[Opening GIVEN PASSAGE section]

As a fan of organization it would come as no surprise to those who know me that I like systems. However, when you become a parent having a system to manage all of the ins and outs becomes a necessity, not a preference. Your child’s doctor, babysitter, grandmother, or concerned friend will all want to do what is “normal” for your kid. Because so much changes so quickly, “normal” is a shifting definition. The only logical solution is to note and record what happens during the day.
Because of the need to keep such records, I have become astute at tracking how much time I spend doing various activities with my kid. On any given day I can give you a fairly precise review of what happened the day or week before. I can report how much time my child spent eating, how long she slept, and at what times these events occurred. I have a detailed understanding of how the day has been invested, and based on my recorded schedule, I can give you a pretty good indication of whether the day was a “good” one or not.
Recently, I wondered what would happen if I did something similar with the time I invested in my relationship with God. What would the record look like if I noted when I prayed, at what frequency, and at what length? Would my daily schedule reflect a commitment to ingest and digest the Word of God? Would the resulting report show that I spend as much or more time pursuing Him as I do going after many lesser things? If I stood before the Great Physician and reviewed the daily details of my life, would the diagnosis of any soul troubles be readily apparent?
I’m concerned that if I were to do such a thing, I would quickly be aghast at how I spend my time. When I realized how many hours in any given day my child spends intaking nutrition I was astonished, yet I wonder if my investment in my spiritual growth can be even slightly compared to the investment in her physical maturing. The moments and the minutes of the day can pass by so quickly and it is easy for our focus to wander from the things that are primary and be distracted by that which eternity will find futile. If we kept track of what we spent our time doing, perhaps our tendency towards diversion would dissipate.
The danger, of course, is that we would measure the value of our relationship merely by the time that we spent investing in godly activities. Or perhaps that we would spend a perfunctory amount of time seemingly investing in our relationship with our Father only to cross the to-do off our list. Just like my child doesn’t keep a timecard to assess my feelings towards her, neither should a simple count of minutes be the sole determinant in our evaluation of our love for our Father. However, the way we invest our time is at least one indication of what we value and treasure. It would be good to consider whether our moments, as well as our days, are spent pursuing things of eternity.

[Closing GIVEN PASSAGE section]
[Opening RECORD EXTRACTS section]

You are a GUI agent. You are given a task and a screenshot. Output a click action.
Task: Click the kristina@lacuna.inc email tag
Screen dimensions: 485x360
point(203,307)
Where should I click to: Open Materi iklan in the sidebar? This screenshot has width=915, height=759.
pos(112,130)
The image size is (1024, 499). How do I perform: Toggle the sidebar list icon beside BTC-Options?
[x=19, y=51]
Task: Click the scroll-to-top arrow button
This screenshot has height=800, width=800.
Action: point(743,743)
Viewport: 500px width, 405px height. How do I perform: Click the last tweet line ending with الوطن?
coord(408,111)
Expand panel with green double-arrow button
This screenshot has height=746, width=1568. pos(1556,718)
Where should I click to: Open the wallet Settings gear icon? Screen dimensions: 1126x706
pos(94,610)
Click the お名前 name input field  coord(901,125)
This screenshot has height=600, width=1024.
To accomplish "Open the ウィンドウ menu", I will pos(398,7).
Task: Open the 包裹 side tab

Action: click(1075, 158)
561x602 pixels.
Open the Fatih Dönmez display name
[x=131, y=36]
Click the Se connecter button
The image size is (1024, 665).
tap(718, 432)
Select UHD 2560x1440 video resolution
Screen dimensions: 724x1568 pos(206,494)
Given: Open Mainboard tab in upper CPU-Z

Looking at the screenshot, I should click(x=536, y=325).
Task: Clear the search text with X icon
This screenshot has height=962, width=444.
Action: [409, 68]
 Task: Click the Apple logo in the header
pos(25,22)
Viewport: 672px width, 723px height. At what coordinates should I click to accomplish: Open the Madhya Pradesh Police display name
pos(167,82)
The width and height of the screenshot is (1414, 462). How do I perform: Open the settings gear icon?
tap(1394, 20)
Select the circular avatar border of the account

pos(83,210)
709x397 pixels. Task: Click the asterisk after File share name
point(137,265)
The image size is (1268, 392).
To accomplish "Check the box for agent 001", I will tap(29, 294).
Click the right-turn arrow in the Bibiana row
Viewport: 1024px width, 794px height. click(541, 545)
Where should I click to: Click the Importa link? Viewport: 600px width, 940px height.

[Closing RECORD EXTRACTS section]

**EXERCISES TO COMPLETE**
a – Answer these questions using the passage on tracking time:
(i) What three things does the writer say can be reported about the child's day?
(ii) Before whom does the writer imagine standing to review the daily details of life?
(iii) According to the last paragraph, the way we invest our time is at least one indication of what?
b – Repeat word for word the stretch of the passage on tracking time from "Recently, I wondered" through "be readily apparent?".

**TASK RESPONSES**
a –
(i) How much time the child spent eating, how long she slept, and at what times these events occurred.
(ii) The Great Physician.
(iii) What we value and treasure.

b –
Recently, I wondered what would happen if I did something similar with the time I invested in my relationship with God. What would the record look like if I noted when I prayed, at what frequency, and at what length? Would my daily schedule reflect a commitment to ingest and digest the Word of God? Would the resulting report show that I spend as much or more time pursuing Him as I do going after many lesser things? If I stood before the Great Physician and reviewed the daily details of my life, would the diagnosis of any soul troubles be readily apparent?